Je soupire. Elle me manque presqu'autant que mes parents. Juste un peu moins parce que je sais qu'elle est quelque part en ville. En vie. Que si je voulais la revoir il me suffirait d'aller à son travail. Ou encore à son appartement. Qu'elle m'accueillerait certainement à bras ouverts. Mais ce ne serait pas respectueux.

 

Alors j'attends. Qu'elle m'envoie un signe. Et petit à petit, je plonge dans une petite torpeur. Je m'en rends compte, mais je ne fais rien pour l'éviter. Parce que j'attends. J'attends Petunia mais aussi cette fameuse rencontre.

 

Il n'y a pas eu d'incidents à déplorer avec lui depuis son arrivée. Pas de bagarres. Pas de blessures. Je dois donc attendre d'avoir une raison pour le voir. Pour juger en personne de… Je secoue la tête refusant de parler d'homme dans son cas.

 

J'y pense tellement qu'il m'est difficile de parler d'autre chose. Et là, c'est Boris qui en fait les frais.

 

La veille, nous nous sommes sérieusement disputés. Il cherche par tous les moyens à me faire changer d'avis. Il veut que je quitte mon travail. Que j'aille à l'hôpital ou dans une structure saine. Parce que pour lui la prison n'est pas un endroit pour moi.

 

J'admets qu'il dit cela parce qu'il m'aime. Qu'il ne veut que mon bien. Seulement, pourquoi ne comprend-il pas que j'ai besoin de ça pour avancer ? De me confronter à cet individu. Que ce n'est pas en appelant Annie à son secours que j'irai contre ma volonté.

 

Elle l'a compris. Elle m'a aussi dit que je faisais une bêtise en voulant le voir face-à-face. Et le soigner ? Elle a eu des arguments chocs. Comment prendre soin de lui alors qu'il a du sang sur les mains ? Comment ne pas prendre soin de lui et risquer de perdre mon diplôme ?

 

- Mademoiselle Evans, voici un prisonnier qui s'est coupé.

 

Je regarde le docteur suivi par un gardien et un détenu que je connais très bien. Et pour cause, il s'agit là du pire de tous. De celui qui me fait froid dans le dos et que je suis ravie de savoir bien au chaud ici. Bien que je préférerais le voir se faire câliner par un détraqueur.

 

- Monsieur Lestranges, dis-je avec un petit sourire crispé.

 

Il appartient lui aussi à ce groupe qui se fait appeler « mangemort ». Il a plusieurs meurtres à son actif mais aussi beaucoup d'autres dont les preuves ont bizarrement disparu.

 

- Je ne veux pas de la Sang de Bourbe !

 

Charmant. A chaque fois, c'est la même chose.

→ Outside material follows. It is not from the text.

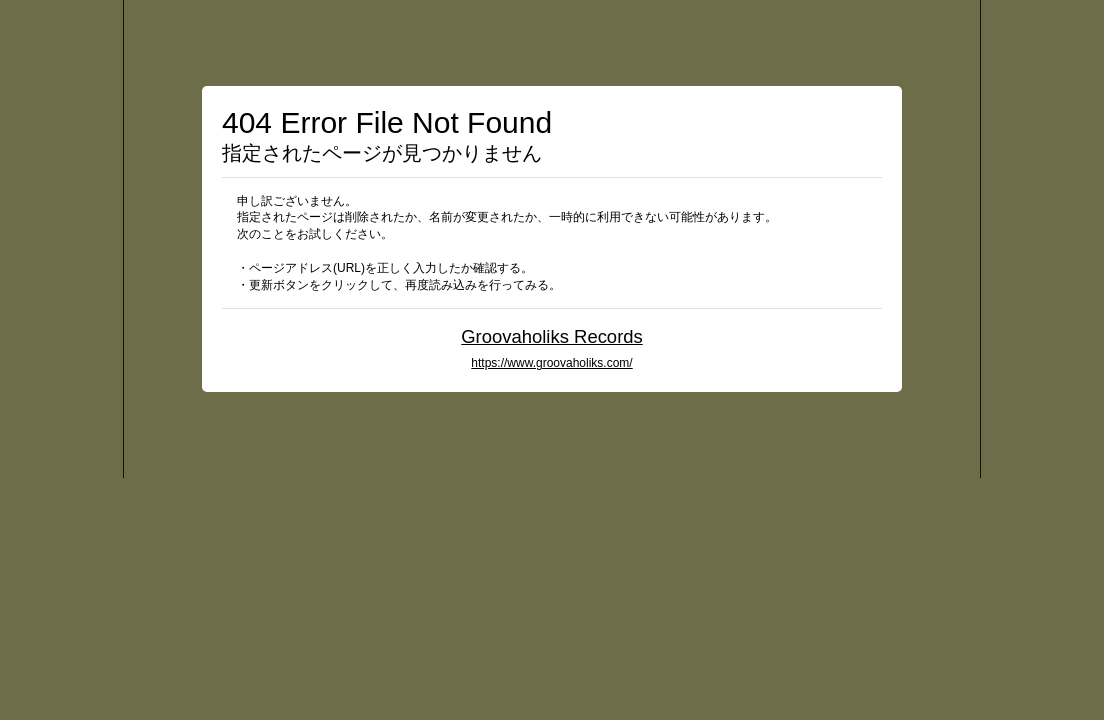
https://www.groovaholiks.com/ (551, 363)
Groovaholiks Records (552, 336)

Je crains même que le Dr Jeffries ne se fasse un plaisir de me le confier rien que pour cette réaction de pur dégoût que Lestranges affiche en me voyant dans la même pièce que lui.

 

- Vous n'avez pas le choix sur ce point, monsieur Lestranges, répond mon supérieur. De plus, elle est ma meilleure infirmière alors réjouissez vous plutôt qu'on vous soigne du mieux possible.

 

Le gardien sourit discrètement tandis que le détenu prend place sur la table d'examen. Je vais me désinfecter les mains, enfile des gants et retourne avec le nécessaire de suture.

 

- Je n'ai que deux points à vous faire.

 

Il grogne mais n'ose pas dire un mot de plus. Pour d'évidente raison de sécurité, je n'ai pas le droit d'utiliser ma baguette en présence d'un prisonnier. Il ne faudrait pas que l'un d'eux me la dérobe et quitte la prison. Je dois donc œuvrer la plus part du temps comme une bonne moldu ou avec des potions enfermées à triple tour dans un placard dissimulé.

 

Une fois débarrassée de cet odieux personnage, je m'assois à mon bureau et ferme les yeux un instant. Il est si dur de côtoyer ces hommes maintenant que je fais partie des victimes indirectes.

 

Soudain, quelqu'un frappe à la porte. L'un des gardiens passe sa tête pour me dire qu'il a un détenu avec lui. Pour la visite mensuelle.

 

Je fronce les sourcils. Je n'ai jamais entendu parler de « visite mensuelle ». Nous voyons les détenus quand il y a une raison médicale, et déjà ainsi nous ne manquons pas d'occupation alors des « visites mensuelles » !

 

- Faites-le entrer !

 

Je tâche de prendre un visage normal, voir impassible.

 

J'entends le gardien grogner un « entre » et refermer la porte. Quand je me retourne, j'ai le choc de ma vie. Ce visage. Je le connais. Je l'ai vu sur la une de la gazette du sorcier…

 

- Présente-toi à la dame, siffle le gardien en le bousculant.

 

Les mains entravées, il n'en reste pas moins imposant. Il jette un regard noir au geôlier avant de se tourner vers moi le visage impassible.

 

- James Potter.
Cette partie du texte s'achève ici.